Below are records with pictures in them. Output exactly the lines from the one with "Given: Increase quantity with plus button" through the one with "This screenshot has height=322, width=516.", both included, and leave every picture out; give only those lines.

START PROVIDED ENTRIES

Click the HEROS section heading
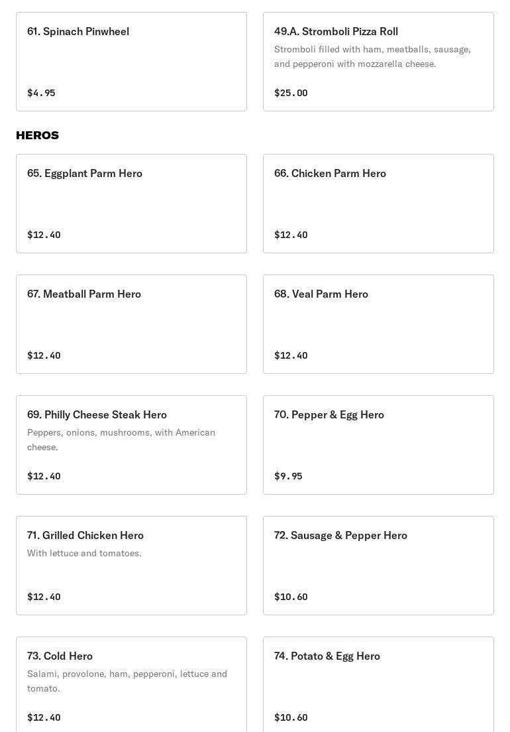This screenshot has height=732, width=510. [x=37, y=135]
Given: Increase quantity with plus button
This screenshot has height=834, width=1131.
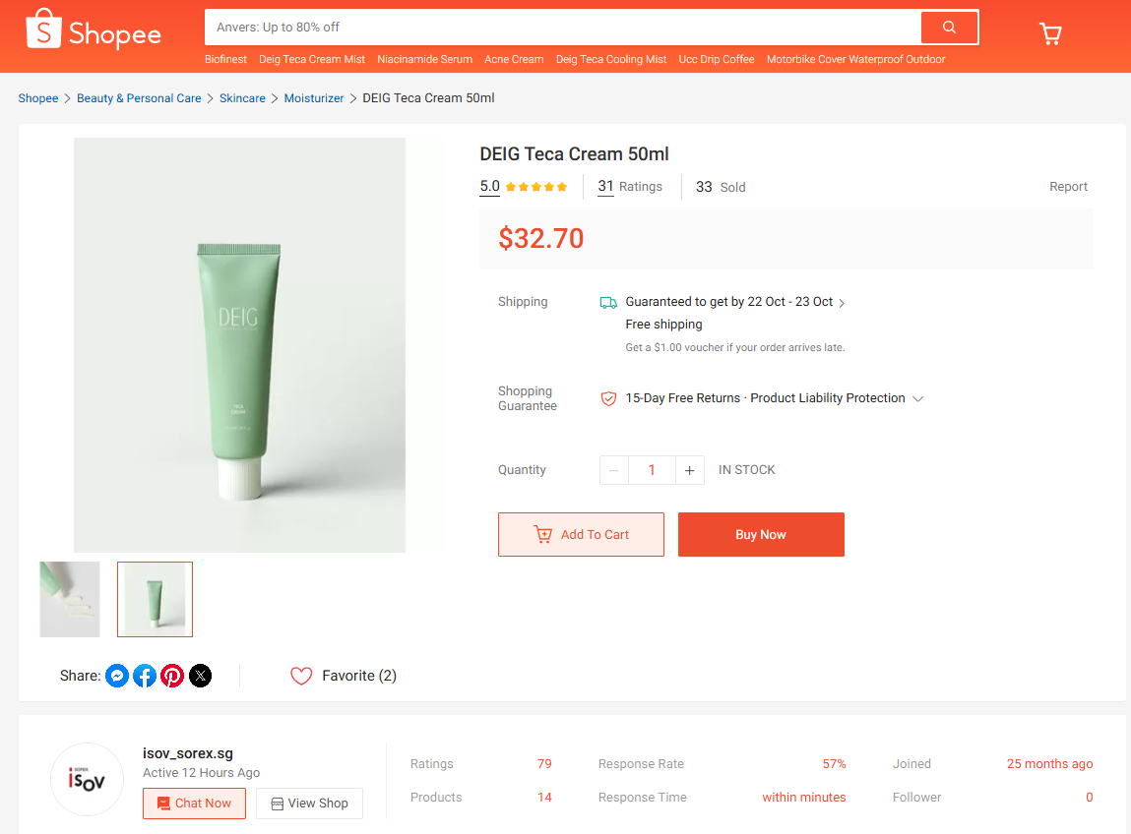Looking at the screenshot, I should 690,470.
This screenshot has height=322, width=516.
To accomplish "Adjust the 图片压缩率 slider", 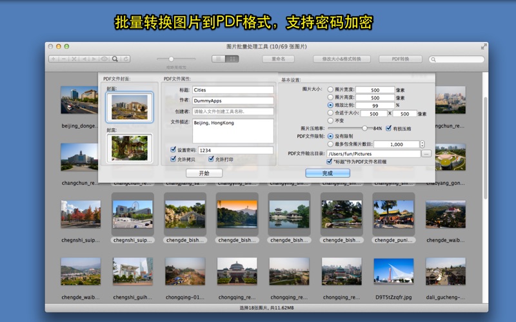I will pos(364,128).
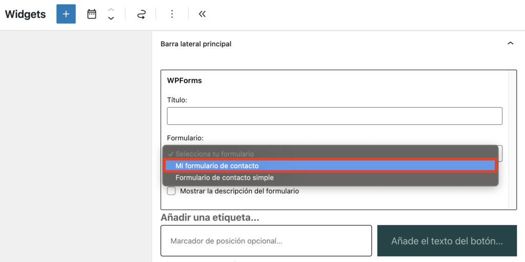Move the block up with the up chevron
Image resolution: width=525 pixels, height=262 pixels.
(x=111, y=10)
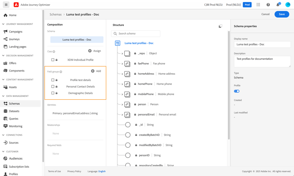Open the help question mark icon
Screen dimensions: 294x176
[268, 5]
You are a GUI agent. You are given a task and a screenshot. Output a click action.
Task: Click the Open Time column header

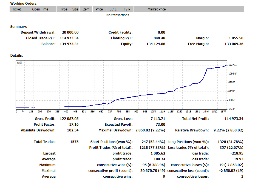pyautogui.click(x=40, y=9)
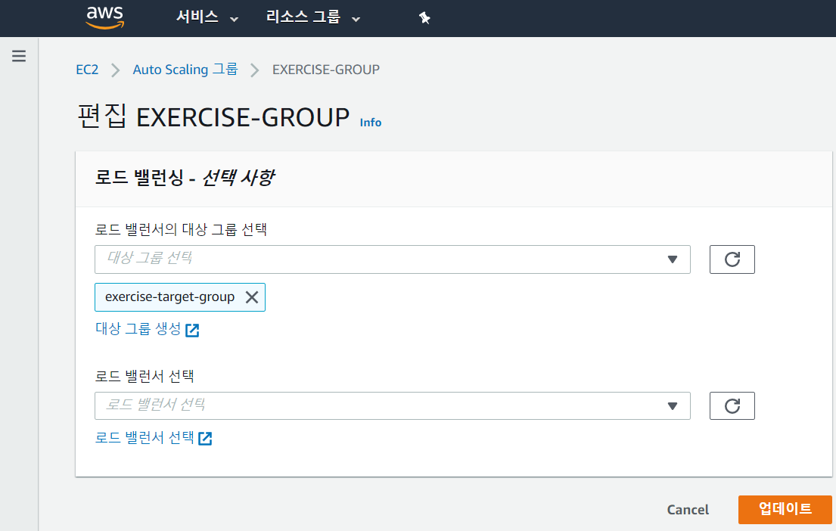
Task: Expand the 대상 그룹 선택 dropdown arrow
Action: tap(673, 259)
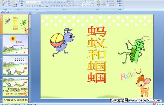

END PROVIDED ENTRIES

## ANSWER FOR THE TASK
Given: Increase quantity with plus button
This screenshot has height=834, width=1131.
Looking at the screenshot, I should 690,470.
This screenshot has height=322, width=516.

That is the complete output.